What you need to do
Starting at the line that contains "The width and", transcribe every remaining line of the data below exactly, and omit all pictures.

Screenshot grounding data
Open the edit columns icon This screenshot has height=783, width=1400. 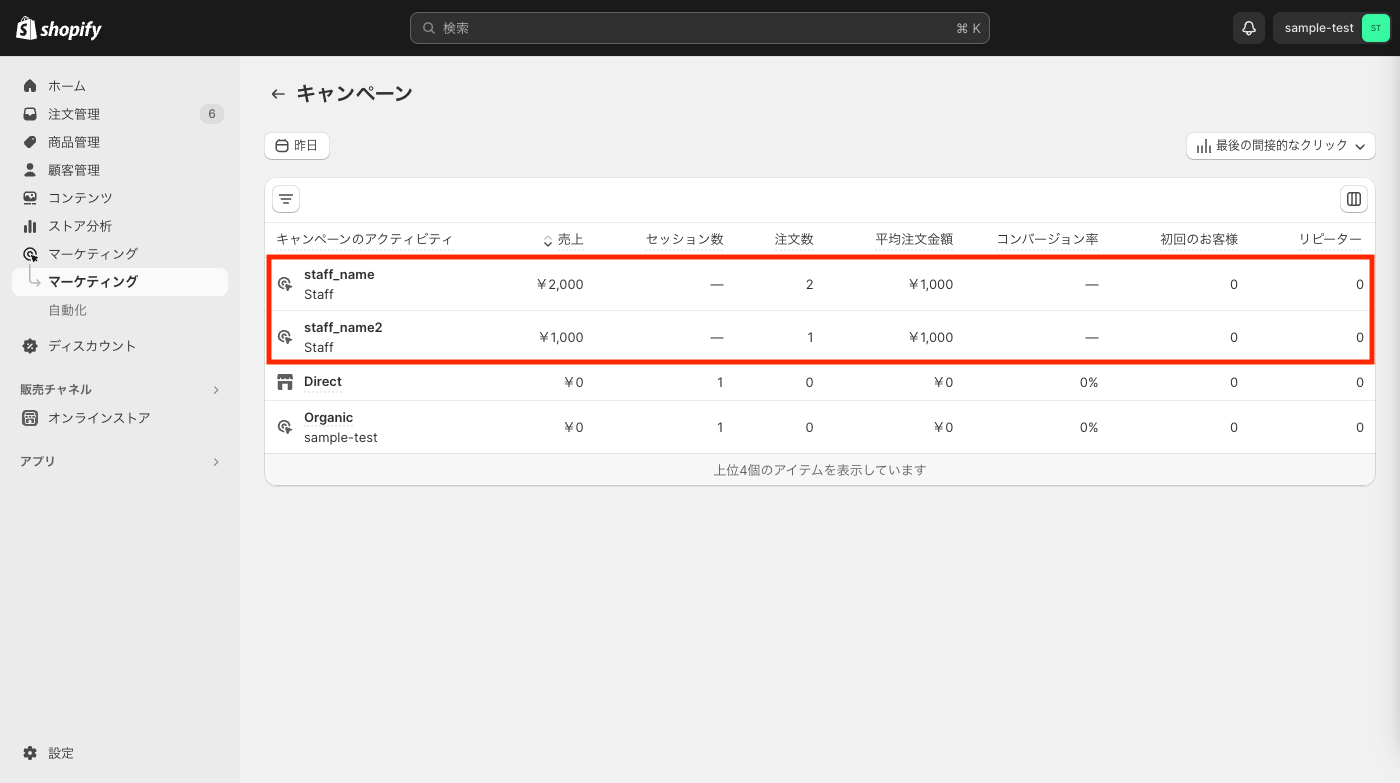[x=1354, y=199]
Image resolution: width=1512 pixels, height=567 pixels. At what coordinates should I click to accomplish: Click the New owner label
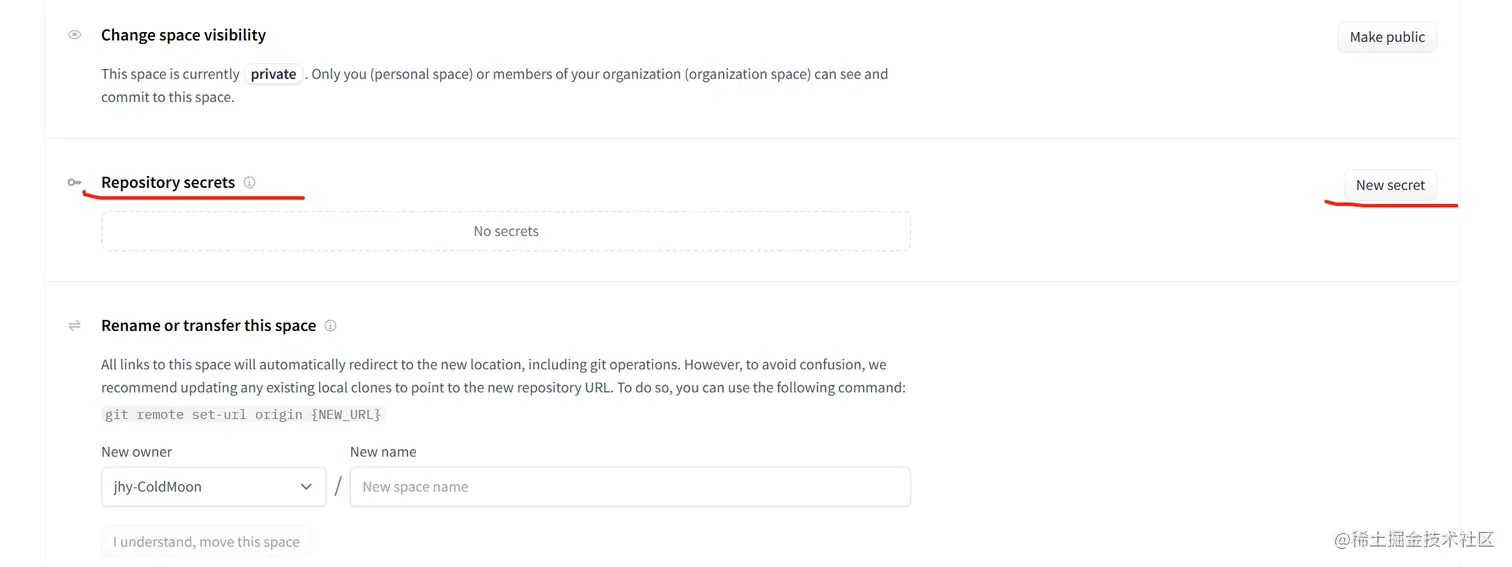[x=137, y=452]
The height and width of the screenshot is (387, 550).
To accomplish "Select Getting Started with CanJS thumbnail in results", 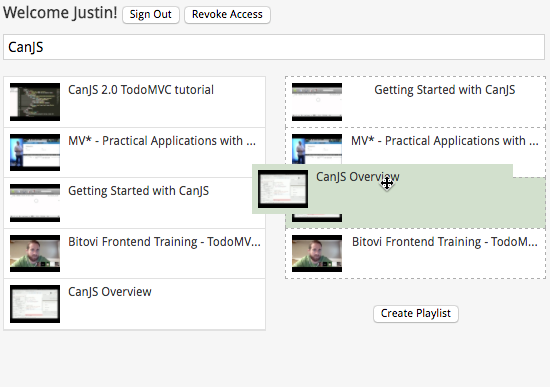I will [x=35, y=203].
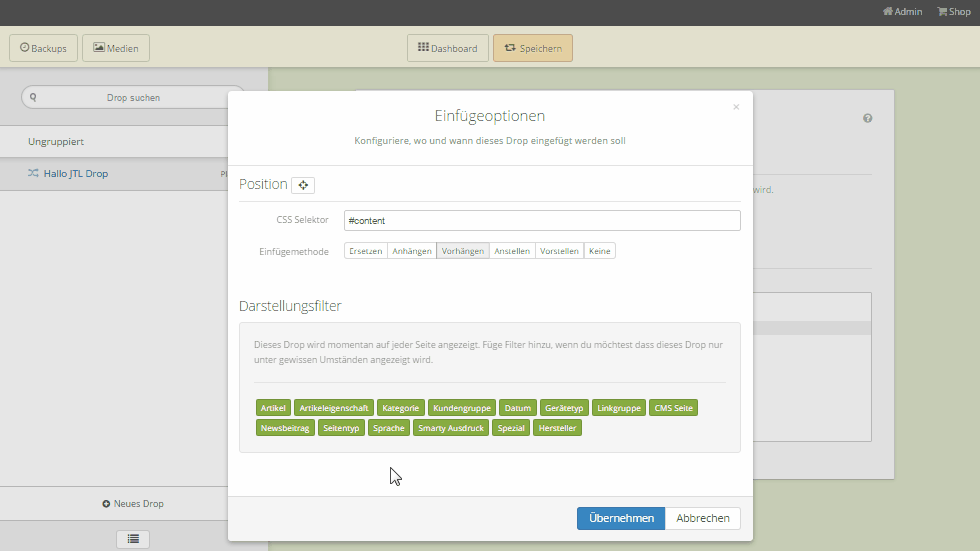Go to the Dashboard
980x551 pixels.
pyautogui.click(x=447, y=48)
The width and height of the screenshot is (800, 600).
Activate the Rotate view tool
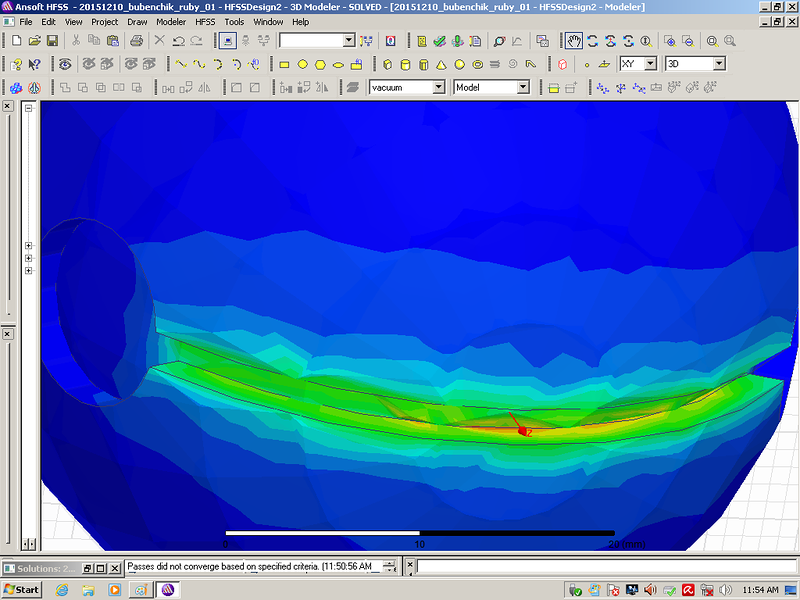click(x=592, y=41)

Problem solution
The width and height of the screenshot is (800, 600).
Activate the Rotate view tool
click(x=592, y=41)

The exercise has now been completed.